- WHAT IS REQUIRED: Copy out every one of the records below word for word, keeping each line as it appears.

- EXERCISE INPUTS:
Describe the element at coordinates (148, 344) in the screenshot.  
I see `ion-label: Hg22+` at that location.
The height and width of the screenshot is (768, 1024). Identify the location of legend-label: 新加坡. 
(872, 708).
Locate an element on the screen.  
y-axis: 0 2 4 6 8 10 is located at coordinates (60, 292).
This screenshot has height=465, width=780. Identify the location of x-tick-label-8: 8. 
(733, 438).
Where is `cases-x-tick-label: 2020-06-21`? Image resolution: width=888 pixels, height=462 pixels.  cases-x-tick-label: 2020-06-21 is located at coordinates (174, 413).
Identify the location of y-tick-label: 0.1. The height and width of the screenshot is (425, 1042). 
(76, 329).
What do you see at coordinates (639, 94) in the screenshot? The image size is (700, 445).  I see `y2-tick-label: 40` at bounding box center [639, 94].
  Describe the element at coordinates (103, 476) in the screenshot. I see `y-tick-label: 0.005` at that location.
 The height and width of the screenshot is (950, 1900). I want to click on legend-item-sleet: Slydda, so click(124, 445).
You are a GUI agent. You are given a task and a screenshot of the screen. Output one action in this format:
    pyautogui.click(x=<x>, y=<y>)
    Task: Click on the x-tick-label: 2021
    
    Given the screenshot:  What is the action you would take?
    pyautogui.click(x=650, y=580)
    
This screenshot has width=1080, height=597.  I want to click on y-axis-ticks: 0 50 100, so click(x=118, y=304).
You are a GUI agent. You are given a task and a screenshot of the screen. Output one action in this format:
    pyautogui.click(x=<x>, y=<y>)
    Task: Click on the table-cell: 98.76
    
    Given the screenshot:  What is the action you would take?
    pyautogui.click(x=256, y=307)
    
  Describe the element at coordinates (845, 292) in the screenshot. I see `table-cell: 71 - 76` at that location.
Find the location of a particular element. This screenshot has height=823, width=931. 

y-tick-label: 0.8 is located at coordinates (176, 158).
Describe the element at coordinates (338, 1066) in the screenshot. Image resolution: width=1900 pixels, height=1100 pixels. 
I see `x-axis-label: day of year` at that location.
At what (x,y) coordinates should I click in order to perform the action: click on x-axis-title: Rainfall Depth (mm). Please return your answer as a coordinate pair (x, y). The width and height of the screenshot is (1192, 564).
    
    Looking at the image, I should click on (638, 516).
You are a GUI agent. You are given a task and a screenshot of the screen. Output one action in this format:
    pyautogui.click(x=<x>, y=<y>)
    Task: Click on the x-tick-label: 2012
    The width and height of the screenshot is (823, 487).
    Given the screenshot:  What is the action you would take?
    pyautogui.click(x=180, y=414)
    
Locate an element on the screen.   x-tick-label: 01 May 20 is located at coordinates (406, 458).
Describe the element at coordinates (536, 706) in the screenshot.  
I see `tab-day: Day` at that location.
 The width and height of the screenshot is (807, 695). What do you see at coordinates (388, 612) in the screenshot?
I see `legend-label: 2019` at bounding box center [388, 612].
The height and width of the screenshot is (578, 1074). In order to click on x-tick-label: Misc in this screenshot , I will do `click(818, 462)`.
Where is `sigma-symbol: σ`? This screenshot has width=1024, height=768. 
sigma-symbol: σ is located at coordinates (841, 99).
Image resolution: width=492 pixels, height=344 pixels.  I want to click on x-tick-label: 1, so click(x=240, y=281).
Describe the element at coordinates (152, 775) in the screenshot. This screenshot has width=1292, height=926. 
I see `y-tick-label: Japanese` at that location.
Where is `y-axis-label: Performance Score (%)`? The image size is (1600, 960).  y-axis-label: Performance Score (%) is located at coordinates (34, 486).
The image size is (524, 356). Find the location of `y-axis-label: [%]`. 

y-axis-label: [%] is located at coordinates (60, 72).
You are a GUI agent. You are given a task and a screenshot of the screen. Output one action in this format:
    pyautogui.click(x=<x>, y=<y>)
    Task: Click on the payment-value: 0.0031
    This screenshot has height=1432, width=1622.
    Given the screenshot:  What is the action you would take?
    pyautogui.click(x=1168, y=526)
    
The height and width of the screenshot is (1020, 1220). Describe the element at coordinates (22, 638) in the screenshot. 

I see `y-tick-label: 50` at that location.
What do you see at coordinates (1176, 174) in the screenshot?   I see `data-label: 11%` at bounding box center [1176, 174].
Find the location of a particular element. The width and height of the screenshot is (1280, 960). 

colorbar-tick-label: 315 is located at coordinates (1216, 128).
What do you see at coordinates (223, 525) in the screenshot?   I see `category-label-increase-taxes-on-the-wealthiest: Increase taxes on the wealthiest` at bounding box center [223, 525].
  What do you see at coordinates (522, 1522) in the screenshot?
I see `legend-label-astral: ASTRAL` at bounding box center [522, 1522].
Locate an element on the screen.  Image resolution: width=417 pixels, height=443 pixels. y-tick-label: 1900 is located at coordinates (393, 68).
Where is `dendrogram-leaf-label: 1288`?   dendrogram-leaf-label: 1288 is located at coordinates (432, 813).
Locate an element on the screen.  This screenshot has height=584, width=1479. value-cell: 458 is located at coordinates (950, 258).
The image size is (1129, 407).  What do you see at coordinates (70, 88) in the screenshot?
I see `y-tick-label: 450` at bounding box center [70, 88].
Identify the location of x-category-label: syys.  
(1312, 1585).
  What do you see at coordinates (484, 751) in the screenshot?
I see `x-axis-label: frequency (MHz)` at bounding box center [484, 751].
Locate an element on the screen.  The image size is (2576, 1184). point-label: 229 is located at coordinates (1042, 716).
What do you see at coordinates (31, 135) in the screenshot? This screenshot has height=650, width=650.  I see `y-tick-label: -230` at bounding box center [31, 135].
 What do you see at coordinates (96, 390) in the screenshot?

- WRITTEN RESPONSE:
Describe the element at coordinates (148, 344) in the screenshot.  
I see `ion-label: Hg22+` at that location.
The height and width of the screenshot is (768, 1024). Identify the location of legend-label: 新加坡. 
(872, 708).
Locate an element on the screen.  
y-axis: 0 2 4 6 8 10 is located at coordinates (60, 292).
This screenshot has height=465, width=780. Identify the location of x-tick-label-8: 8. 
(733, 438).
Where is `cases-x-tick-label: 2020-06-21`? Image resolution: width=888 pixels, height=462 pixels.  cases-x-tick-label: 2020-06-21 is located at coordinates (174, 413).
Identify the location of y-tick-label: 0.1. The height and width of the screenshot is (425, 1042). 
(76, 329).
What do you see at coordinates (639, 94) in the screenshot? The image size is (700, 445).  I see `y2-tick-label: 40` at bounding box center [639, 94].
  Describe the element at coordinates (103, 476) in the screenshot. I see `y-tick-label: 0.005` at that location.
 The height and width of the screenshot is (950, 1900). I want to click on legend-item-sleet: Slydda, so click(124, 445).
You are a GUI agent. You are given a task and a screenshot of the screen. Output one action in this format:
    pyautogui.click(x=<x>, y=<y>)
    Task: Click on the x-tick-label: 2021
    
    Given the screenshot:  What is the action you would take?
    pyautogui.click(x=650, y=580)
    
This screenshot has width=1080, height=597.  I want to click on y-axis-ticks: 0 50 100, so click(x=118, y=304).
You are a GUI agent. You are given a task and a screenshot of the screen. Output one action in this format:
    pyautogui.click(x=<x>, y=<y>)
    Task: Click on the table-cell: 98.76
    
    Given the screenshot:  What is the action you would take?
    pyautogui.click(x=256, y=307)
    
  Describe the element at coordinates (845, 292) in the screenshot. I see `table-cell: 71 - 76` at that location.
Find the location of a particular element. This screenshot has height=823, width=931. 

y-tick-label: 0.8 is located at coordinates (176, 158).
Describe the element at coordinates (338, 1066) in the screenshot. Image resolution: width=1900 pixels, height=1100 pixels. 
I see `x-axis-label: day of year` at that location.
At what (x,y) coordinates should I click in order to perform the action: click on x-axis-title: Rainfall Depth (mm). Please return your answer as a coordinate pair (x, y). The width and height of the screenshot is (1192, 564).
    
    Looking at the image, I should click on (638, 516).
You are a GUI agent. You are given a task and a screenshot of the screen. Output one action in this format:
    pyautogui.click(x=<x>, y=<y>)
    Task: Click on the x-tick-label: 2012
    The width and height of the screenshot is (823, 487).
    Given the screenshot:  What is the action you would take?
    pyautogui.click(x=180, y=414)
    
Locate an element on the screen.   x-tick-label: 01 May 20 is located at coordinates (406, 458).
Describe the element at coordinates (536, 706) in the screenshot.  
I see `tab-day: Day` at that location.
 The width and height of the screenshot is (807, 695). What do you see at coordinates (388, 612) in the screenshot?
I see `legend-label: 2019` at bounding box center [388, 612].
The height and width of the screenshot is (578, 1074). In order to click on x-tick-label: Misc in this screenshot , I will do `click(818, 462)`.
Where is `sigma-symbol: σ`? This screenshot has width=1024, height=768. 
sigma-symbol: σ is located at coordinates (841, 99).
Image resolution: width=492 pixels, height=344 pixels.  I want to click on x-tick-label: 1, so click(x=240, y=281).
Describe the element at coordinates (152, 775) in the screenshot. This screenshot has width=1292, height=926. 
I see `y-tick-label: Japanese` at that location.
Where is `y-axis-label: Performance Score (%)`? The image size is (1600, 960).  y-axis-label: Performance Score (%) is located at coordinates (34, 486).
The image size is (524, 356). Find the location of `y-axis-label: [%]`. 

y-axis-label: [%] is located at coordinates (60, 72).
You are a GUI agent. You are given a task and a screenshot of the screen. Output one action in this format:
    pyautogui.click(x=<x>, y=<y>)
    Task: Click on the payment-value: 0.0031
    This screenshot has height=1432, width=1622.
    Given the screenshot:  What is the action you would take?
    pyautogui.click(x=1168, y=526)
    
The height and width of the screenshot is (1020, 1220). Describe the element at coordinates (22, 638) in the screenshot. 

I see `y-tick-label: 50` at that location.
What do you see at coordinates (1176, 174) in the screenshot?   I see `data-label: 11%` at bounding box center [1176, 174].
Find the location of a particular element. The width and height of the screenshot is (1280, 960). 

colorbar-tick-label: 315 is located at coordinates (1216, 128).
What do you see at coordinates (223, 525) in the screenshot?   I see `category-label-increase-taxes-on-the-wealthiest: Increase taxes on the wealthiest` at bounding box center [223, 525].
  What do you see at coordinates (522, 1522) in the screenshot?
I see `legend-label-astral: ASTRAL` at bounding box center [522, 1522].
Locate an element on the screen.  Image resolution: width=417 pixels, height=443 pixels. y-tick-label: 1900 is located at coordinates (393, 68).
Where is `dendrogram-leaf-label: 1288`?   dendrogram-leaf-label: 1288 is located at coordinates (432, 813).
Locate an element on the screen.  This screenshot has height=584, width=1479. value-cell: 458 is located at coordinates (950, 258).
The image size is (1129, 407).  What do you see at coordinates (70, 88) in the screenshot?
I see `y-tick-label: 450` at bounding box center [70, 88].
Identify the location of x-category-label: syys.  
(1312, 1585).
  What do you see at coordinates (484, 751) in the screenshot?
I see `x-axis-label: frequency (MHz)` at bounding box center [484, 751].
Locate an element on the screen.  The image size is (2576, 1184). point-label: 229 is located at coordinates (1042, 716).
What do you see at coordinates (31, 135) in the screenshot? This screenshot has height=650, width=650.  I see `y-tick-label: -230` at bounding box center [31, 135].
 What do you see at coordinates (96, 390) in the screenshot?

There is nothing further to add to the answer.